Major surgery ages your brain by FIVE MONTHS by the time you die, study finds

Major surgery ages your brain by FIVE MONTHS by the time you die and doubles your risk of ‘significant cognitive decline’, study finds

  • Being admitted for non-surgical medical conditions had a much worse effect
  • Scientists didn’t look at types of anaesthetic so couldn’t prove cause-and-effect 
  • Around 4.4million surgeries are performed in the UK every year
  • Experts said they found in a survey that two thirds are afraid of brain damage 

Having surgery could add five months to your brain age by the time you die, according to a study.

Research found that people who went under the knife also ended up with more than double the risk of ‘substantial’ brain decline.

The effect wasn’t as bad as those who were admitted to hospital for another medical problem, or for stroke victims, and researchers said the results were ‘reassuring’.

Around 4.4million surgeries are performed in England each year and two thirds of people reportedly worry their brains will be affected by an operation.

Types of anaesthetic were not studied so the researchers couldn’t prove the surgery caused the brain decline – they admitted needing an operation could just be a sign of otherwise poor health. 

Researchers found that, while having surgery added five months onto someone’s brain age over the long term, being admitted for another serious, non-surgical condition added 1.4 years. There are around 4.4million surgical admissions by the NHS every year (stock image)

A study by the University of Wisconsin looked at data from 7,532 British people to work out how surgery could affect the brain’s ageing process.

The team looked specifically at cognitive decline, which is the natural loss of brain function which occurs as people get older and may start in middle age.

Some medical conditions such as stroke and Alzheimer’s disease can rapidly speed up cognitive decline, but so, too, can hospital stays, scientists have found.

Having a ‘major’ surgical procedure which required an inpatient stay of two days or more added five months to the patient’s brain decline over the long term.

Being admitted to hospital for another, non-surgical, medical condition added 1.4 years.

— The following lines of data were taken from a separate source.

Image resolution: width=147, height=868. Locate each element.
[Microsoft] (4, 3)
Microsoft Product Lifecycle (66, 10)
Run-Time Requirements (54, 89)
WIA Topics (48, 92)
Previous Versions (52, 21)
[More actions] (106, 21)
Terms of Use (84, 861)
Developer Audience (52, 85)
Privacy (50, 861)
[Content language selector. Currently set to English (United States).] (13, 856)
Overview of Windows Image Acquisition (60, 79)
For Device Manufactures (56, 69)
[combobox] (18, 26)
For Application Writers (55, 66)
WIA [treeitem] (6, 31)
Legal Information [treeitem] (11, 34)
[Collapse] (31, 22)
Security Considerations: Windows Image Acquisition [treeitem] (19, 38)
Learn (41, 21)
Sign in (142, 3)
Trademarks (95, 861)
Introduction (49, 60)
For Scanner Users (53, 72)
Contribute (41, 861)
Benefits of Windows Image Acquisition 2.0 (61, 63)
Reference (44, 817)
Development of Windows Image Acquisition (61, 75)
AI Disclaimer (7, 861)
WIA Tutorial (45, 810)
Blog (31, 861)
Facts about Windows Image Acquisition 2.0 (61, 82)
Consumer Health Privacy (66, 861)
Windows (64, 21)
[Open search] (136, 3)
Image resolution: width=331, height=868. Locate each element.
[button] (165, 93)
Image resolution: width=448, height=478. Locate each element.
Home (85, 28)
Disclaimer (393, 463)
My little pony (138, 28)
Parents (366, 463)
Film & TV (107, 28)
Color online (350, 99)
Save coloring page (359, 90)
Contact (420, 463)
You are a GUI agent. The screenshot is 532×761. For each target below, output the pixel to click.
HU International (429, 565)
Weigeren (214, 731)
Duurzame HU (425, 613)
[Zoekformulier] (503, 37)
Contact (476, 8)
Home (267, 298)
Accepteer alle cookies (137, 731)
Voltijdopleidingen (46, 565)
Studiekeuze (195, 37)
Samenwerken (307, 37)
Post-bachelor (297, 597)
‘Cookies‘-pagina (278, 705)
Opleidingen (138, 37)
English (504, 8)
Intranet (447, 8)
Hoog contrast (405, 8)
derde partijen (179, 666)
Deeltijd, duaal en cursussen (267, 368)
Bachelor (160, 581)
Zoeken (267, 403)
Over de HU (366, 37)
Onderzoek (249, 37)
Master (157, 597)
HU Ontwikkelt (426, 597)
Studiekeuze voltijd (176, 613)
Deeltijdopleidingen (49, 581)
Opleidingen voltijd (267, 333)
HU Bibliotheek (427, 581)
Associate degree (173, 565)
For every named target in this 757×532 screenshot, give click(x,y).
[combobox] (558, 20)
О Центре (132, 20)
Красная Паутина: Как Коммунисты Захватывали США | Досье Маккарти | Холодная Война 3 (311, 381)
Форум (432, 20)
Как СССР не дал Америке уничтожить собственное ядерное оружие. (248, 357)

Having a stroke added a staggering 13 years.

BRAIN CHANGES CAUSED BY ANAESTHETIC ARE ‘PROBABLY UNNOTICEABLE’

In a study last year scientists said any changes general anaesthetic has on the brain are likely to cause no symptoms and be ‘beneath a person’s awareness’.

General anaesthetic is a medically-induced state of coma in which people are neither awake nor asleep, but are unresponsive and unable to feel pain.

It’s used safely every day for thousands of operations in the UK alone.

Research by the University of Wisconsin, published last year in the journal Anaesthesia, studied the effects of the drugs on middle-aged people’s brains.

They found the 312 patients, who all had normal brains, had ‘small declines’ in their memory during the four years after their operations, compared to 652 people who hadn’t had surgery. 

People who spent more time under general anaesthesia, for longer surgeries, showed greater declines in skills such as planning and focusing.

However, these changes were small — for instance, those who had surgery had a one-point drop in immediate memory out of a possible 30 points.

The study couldn’t directly tie memory declines to anaesthesia and the underlying conditon, other aspects of surgery, or other unknown factors could also be responsible for those declines, they said. 

Dr Kirk Hogan said that, although researchers could measure the differences, ‘the cognitive changes after surgery are small – most probably asymptomatic and beneath a person’s awareness.

Source: Live Science 

The risk of ‘substantial cognitive decline’ rose to 5.5 per cent for surgical patients from 2.5 per cent for people who never had a major hospital admission.

A medical admission increased this risk to 12.7 per cent, the scientists said in the British Medical Journal.

‘Our data suggest that major surgery is associated with a small long term change in the age-related cognitive trajectory, with the odds of substantial decline doubling,’ the researchers, led by Professor Robert Sanders, wrote.

‘This information should be conveyed to patients and be weighed against the potential health and quality of life benefits of surgery during informed consent.’

The scientists said they had done a survey which found 65 per cent of members of the public were concerned they could lose brain power by having surgery.

And this may have even driven them to turn down operations which ‘might otherwise have health benefits’.

The more than 7,000 people involved in the surgery study were all civil servants working in the UK who were aged between 35 and 55.

They were followed for a maximum of 19 years and had, on average, four brain assessments during that time.

Because the researchers didn’t look into the types of anaesthetics used or other aspects of the surgeries, they could not conclude that the operations actually cause the brain decline, only that there was a link.

In an accompanying comment made by Professor Carol Brayne from the University of Cambridge, she wrote: ‘This study is reassuring in that the authors found no large declines in cognition after surgery.

‘Importantly, we need to know which risk factors are modifiable and which are not. 

‘If some of [the] findings (particularly those linked to non-surgical admissions) are closely related to dying it might be challenging to disentangle the preventable from the inevitable.’